Earlier this month, the U.S. Federal Communications Commission (FCC) proposed new privacy rules to help consumers when subscribing to high-speed Internet services. The rules clarify when Internet Service providers (ISPs) must obtain the consumer's approval. A summary:
"Consent Inherent in Customer Decision to Purchase ISP’s Services: Customer data necessary to provide broadband services and for marketing the type of broadband service purchased by a customer – and for certain other purposes consistent with customer expectations, such as contacting public safety – would require no additional customer consent beyond the creation of the customer-ISP relationship.

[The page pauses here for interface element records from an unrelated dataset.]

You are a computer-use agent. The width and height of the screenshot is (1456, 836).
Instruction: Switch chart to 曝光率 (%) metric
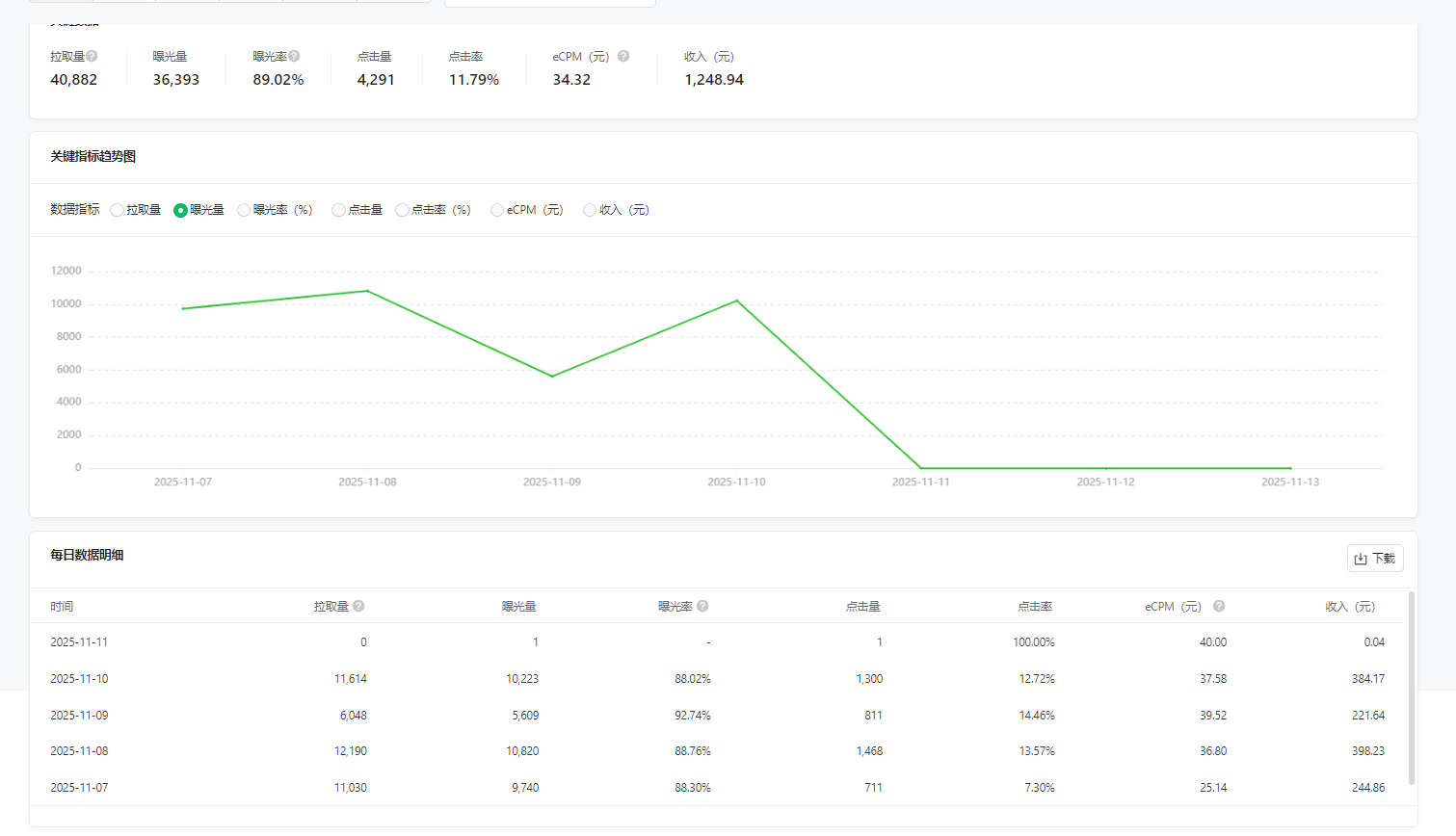pyautogui.click(x=244, y=210)
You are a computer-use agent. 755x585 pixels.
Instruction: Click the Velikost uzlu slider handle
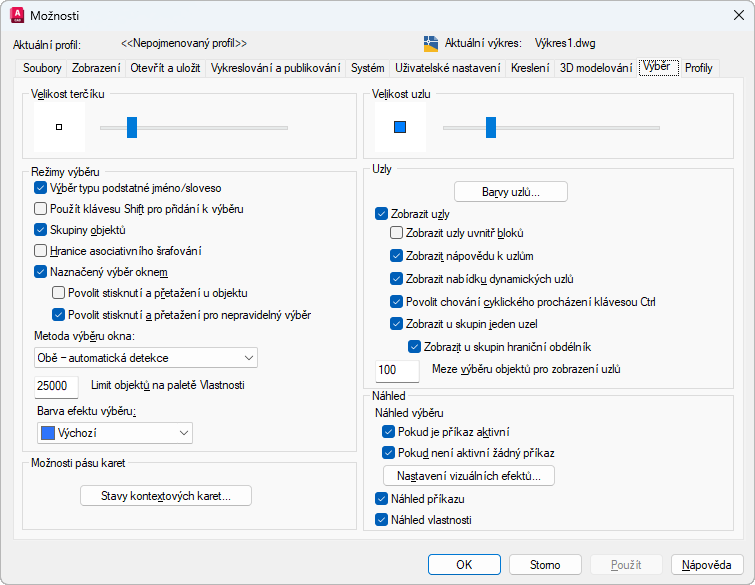[490, 127]
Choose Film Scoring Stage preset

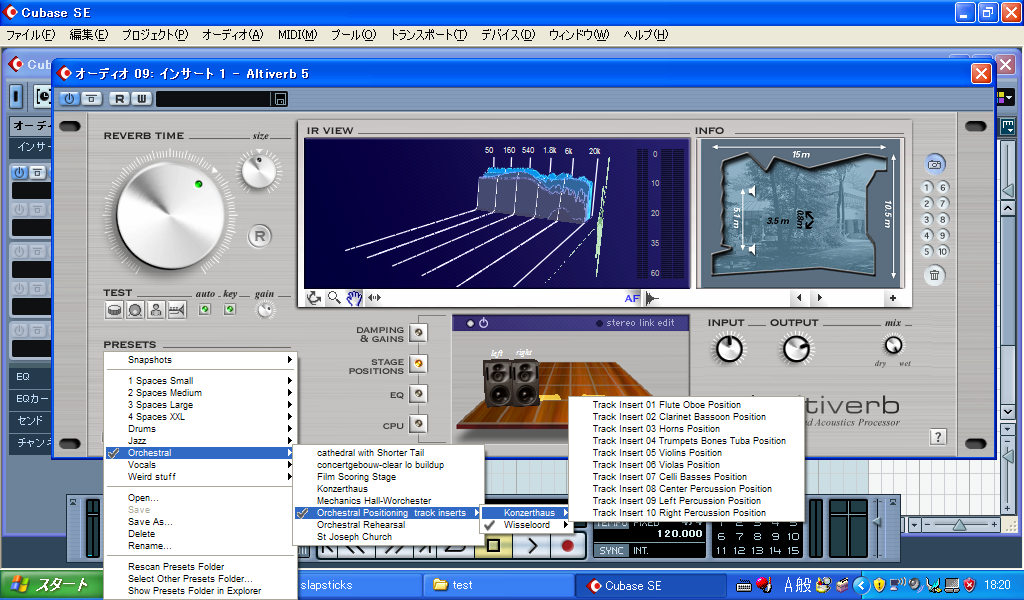coord(357,477)
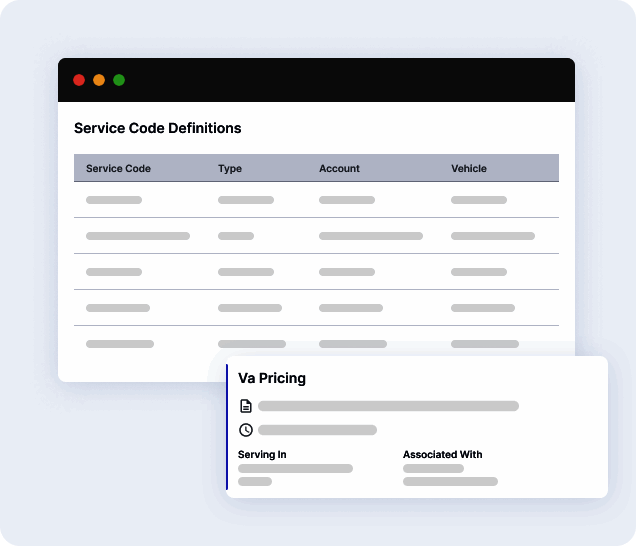
Task: Click the Service Code Definitions heading
Action: click(x=157, y=128)
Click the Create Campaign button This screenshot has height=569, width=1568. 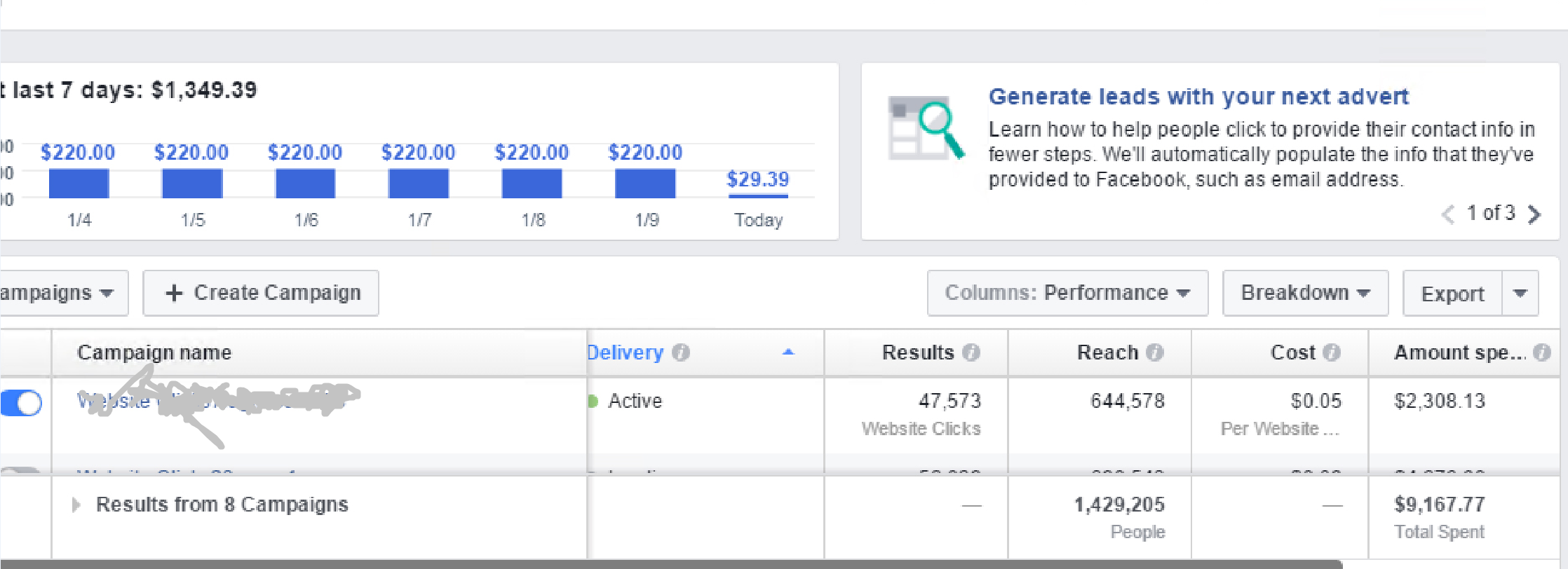tap(261, 293)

Opt-out: Broadband providers would be allowed to use customer data for the purposes of marketing other communications-related services and to share customer data with their affiliates that provide communications-related services for the purposes of marketing such services unless the customer affirmatively opts out.

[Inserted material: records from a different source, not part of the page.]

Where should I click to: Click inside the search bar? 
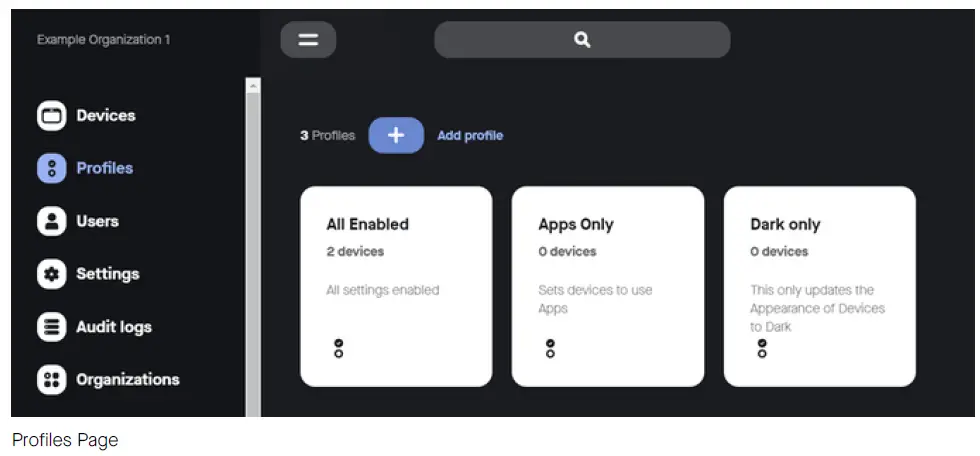coord(582,40)
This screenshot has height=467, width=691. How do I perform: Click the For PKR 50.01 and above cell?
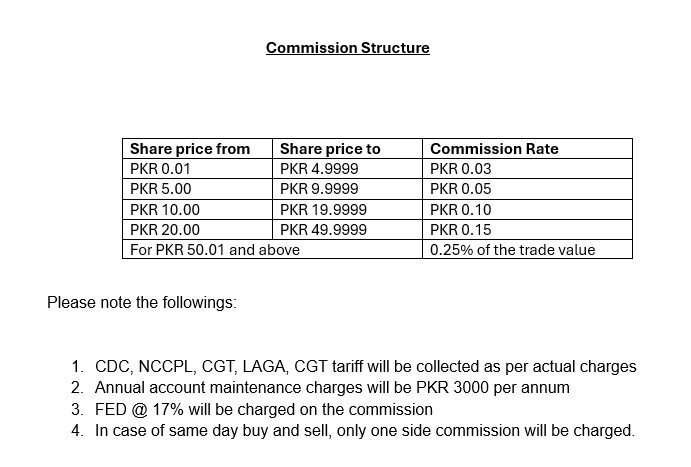coord(215,250)
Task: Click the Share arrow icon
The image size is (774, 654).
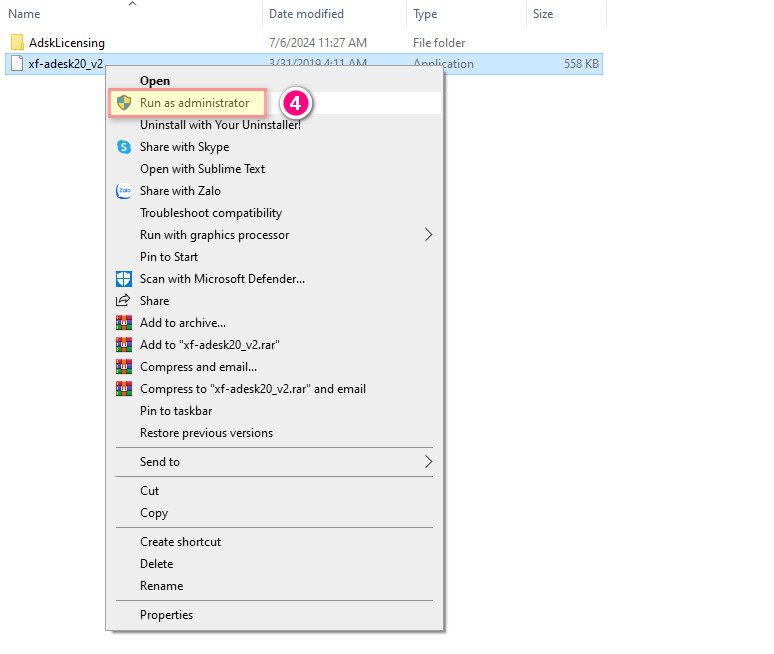Action: tap(124, 301)
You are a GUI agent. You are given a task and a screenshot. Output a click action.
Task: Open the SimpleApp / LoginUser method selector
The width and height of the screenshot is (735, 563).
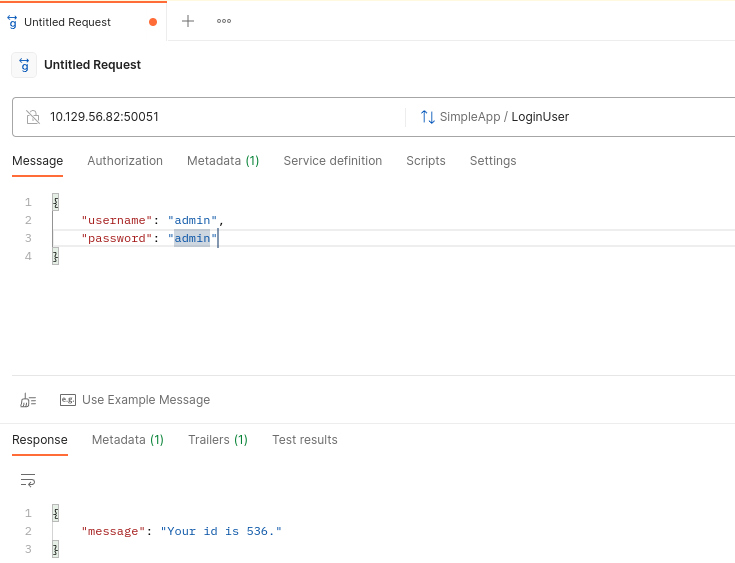click(x=504, y=117)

Opt-in: All other uses and sharing of consumer data would require express, affirmative “opt-in” consent from customers."
Additional rules require ISPs to clearly provide notices, opt-in mechanisms, and opt-out mechanisms:
"Transparency requirements that require ISPs to provide customers with clear, conspicuous and persistent notice about what information they collect, use and share with third parties, and how customers can change their privacy preferences;
Robust and flexible data security requirements for broadband providers that include requirements to adopt risk management practices; institute personnel training practices; implement strong customer authentication requirements; identify a senior manager responsible for data security; and take responsibility for use and protection of customer information when shared with third parties;
Common-sense data breach notification requirements to encourage ISPs to protect the confidentiality of customer data, and to give consumers and law enforcement notice of failures to protect such information."

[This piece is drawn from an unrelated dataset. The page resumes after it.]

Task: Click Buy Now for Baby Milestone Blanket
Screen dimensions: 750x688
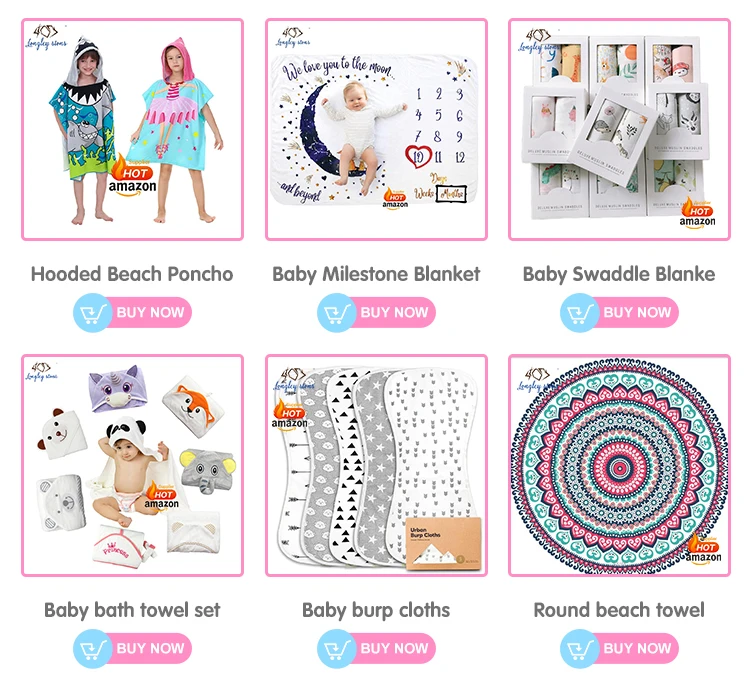Action: pos(376,312)
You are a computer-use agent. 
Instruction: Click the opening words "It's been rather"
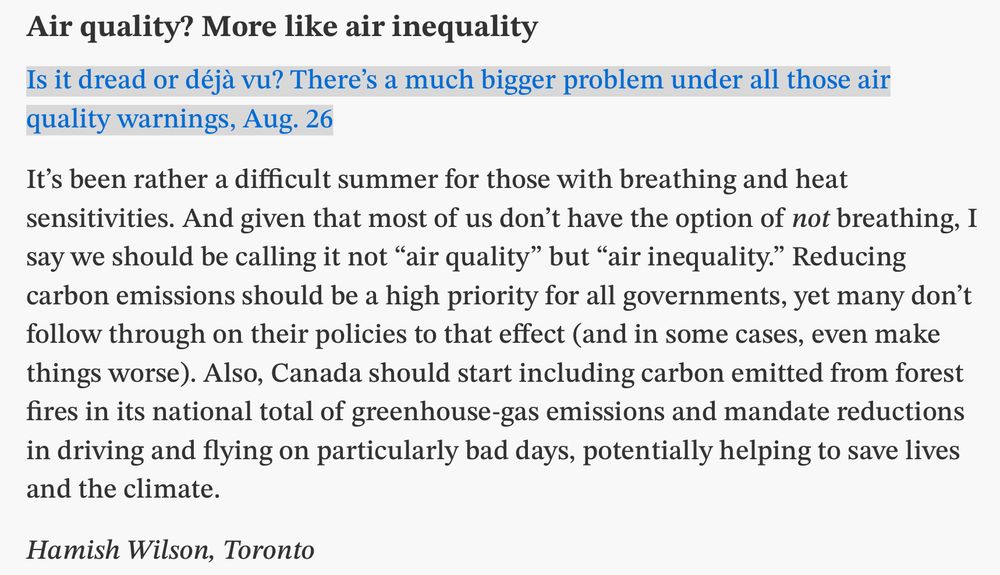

The Notice of Proposed Rulemaking (NPRM - Adobe format) contains the detailed statements. (The document is also available here.) Privacy is critical, since broadband Internet access is critical to do anything today. In January, 50 consumer and privacy groups urged the FCC to tighten broadband privacy rules for ISPs. In March, the FCC released a broadband privacy Fact Sheet, which stated in part:
"Telephone networks have had clear, enforceable privacy rules for decades, but broadband networks currently do not... An ISP handles all of its customers’ network traffic, which means it has an unobstructed view of all of their unencrypted online activity – the websites they visit, the applications they use. If customers have a mobile device, their provider can track their physical and online activities throughout the day in real time. Even when data is encrypted, broadband providers can still see the websites that a customer visits, how often they visit them, and the amount of time they spend on each website. Using this information, ISPs can piece together enormous amounts of information about their customers – including private information such as a chronic medical condition or financial problems. A consumer’s relationship with her ISP is very different than the one she has with a website or app. Consumers can move instantaneously to a different website, search engine or application. But once they sign up for broadband service, consumers can scarcely avoid the network for which they are paying a monthly fee."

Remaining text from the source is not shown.